Andrés, el primer médico con condición de autismo que busca hacer el ENARM de forma oral
3 agosto 2026.- (EXONLINE) Hubo un tiempo en que sostener un lápiz parecía una misión imposible. En el preescolar le dijeron a Irene Macías que su hijo probablemente nunca avanzaría como los demás. Escribir unas cuantas líneas lo hacía llorar. Mientras otros niños llenaban planas, Andrés apenas lograba controlar el movimiento de la mano. Los primeros diagnósticos llegaron cuando tenía seis años: dislexia y disgrafía. Más tarde apareció el que terminaría por explicar su forma distinta de aprender: autismo.
Durante años el mundo le repitió que no podría. Veinte años después, Andrés González Macías sostiene un título de médico.
Tiene 25 años. Se graduó de la Universidad de Guadalajara (UdeG) con calificaciones sobresalientes, obtuvo un resultado de excelencia en el Examen General para el Egreso de la Licenciatura (EGEL Plus de Medicina General), que presentó de forma oral, y se tituló con la máxima calificación. Hasta donde su familia ha podido documentar, es el primer estudiante con condición de autismo con severas dificultades de lectoescritura que concluye la carrera de medicina a nivel mundial.

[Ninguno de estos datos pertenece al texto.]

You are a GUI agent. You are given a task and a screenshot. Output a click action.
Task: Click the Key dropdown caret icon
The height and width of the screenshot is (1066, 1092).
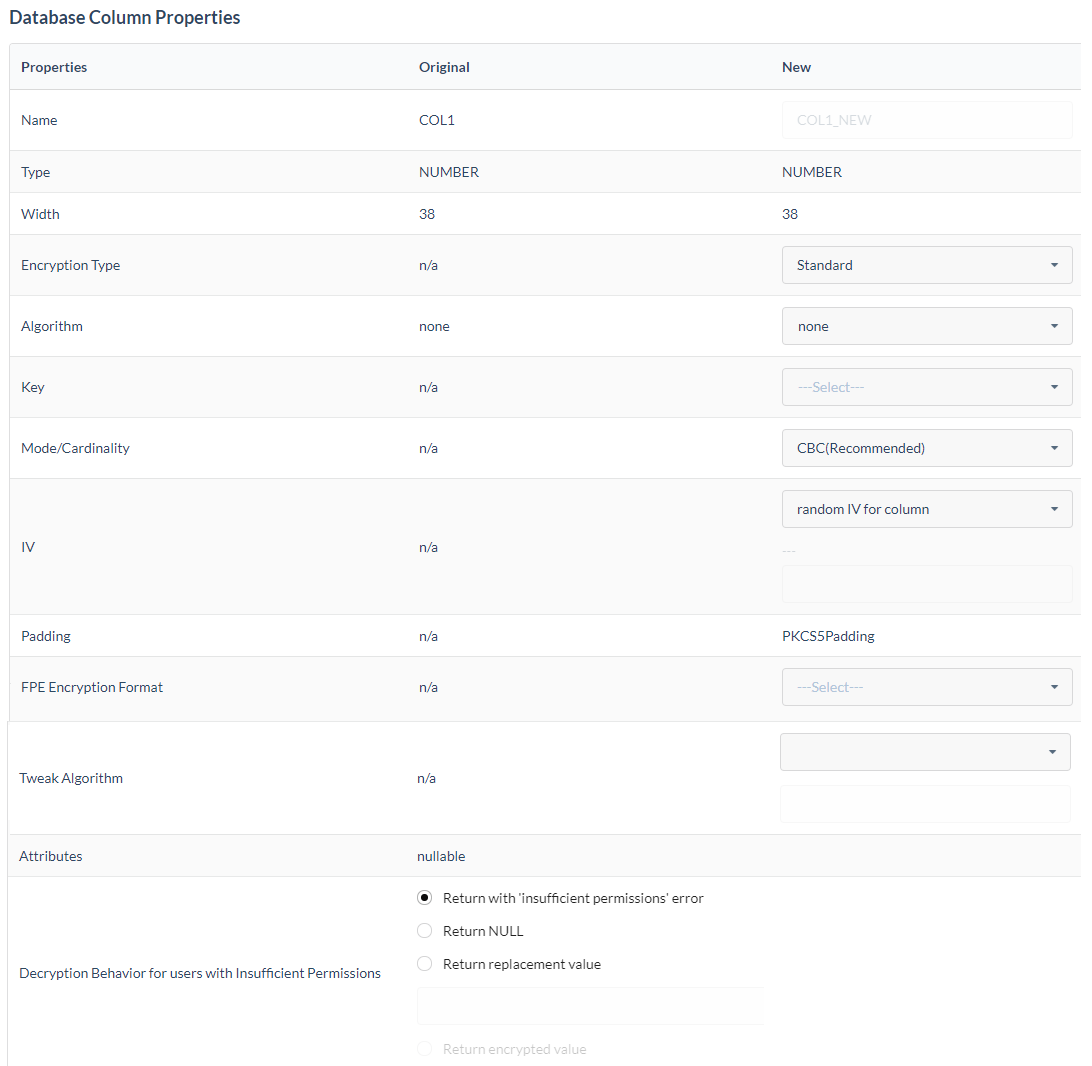(1054, 387)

Pero el título nunca fue la meta. Desde niño sueña con convertirse en paidopsiquiatra. Y para lograrlo enfrenta una nueva batalla.
La Comisión Interinstitucional para la Formación de Recursos Humanos para la Salud (CIFRHS), responsable del Examen Nacional de Aspirantes a Residencias Médicas (ENARM), decidirá si le permite presentar la prueba con ajustes razonables.
“Quiero conseguir mi sueño. Todavía tengo edad para lograrlo. Tengo 25 años”, dice Andrés en entrevista con Excélsior.
Sonríe al reconocer el desgaste que ha significado llegar hasta aquí. “Tal vez estoy un poquito loco por seguir haciendo esto, porque la verdad es muy cansado”.
Su dificultad nunca ha sido comprender la medicina. Ha sido leerla.
“Yo puedo leer un letrero pequeño o palabras aisladas, pero estudiar así, no. Yo no tengo ese talento para escribir textos largos. Por eso no estudié literatura”.
Su fortaleza está en otro lugar. Tiene una mente profundamente analítica. Encuentra soluciones donde otros sólo ven obstáculos.
“Lo que me gusta de mí es que soy un poquito más creativo para resolver problemas”.
Su padre, Diego de Jesús González Beltrán, recuerda aquellas tardes interminables de primaria.
“Andrés era brillante para las matemáticas, para aprender y adquirir conocimiento, pero escribir una plana era la cosa más difícil que puedas imaginar. Lloraba porque simplemente no podía hacerlo”.
Mientras el sistema educativo construía el aprendizaje alrededor de la lectura y la escritura, Andrés aprendía escuchando.
“El problema es que prácticamente todo el sistema educativo está diseñado para quienes aprenden leyendo. Él aprende distinto”.
El abogado explica que una persona puede leer visualmente alrededor de 300 palabras por minuto, mientras que una lectura asistida reduce ese ritmo aproximadamente a la mitad. Esa diferencia coloca a Andrés en desventaja en un examen diseñado para resolverse contra reloj.
No sería la primera vez que una adaptación le abre una puerta. El examen de admisión para ingresar a la Universidad de Guadalajara fue oral. También el EGEL de Medicina. En ambos casos demostró que el problema nunca fue su capacidad para ejercer la profesión, sino el formato del examen.
“La pregunta importante es si tiene o no la capacidad para ser médico”, dice su madre. “Creo que eso ya quedó demostrado”.
Quizá por eso una de las mayores frustraciones de Andrés es seguir sorprendiendo a los demás con cosas que para él son completamente normales. Cuando llega manejando su propio automóvil, las personas suelen decirle que no imaginaban que pudiera conducir.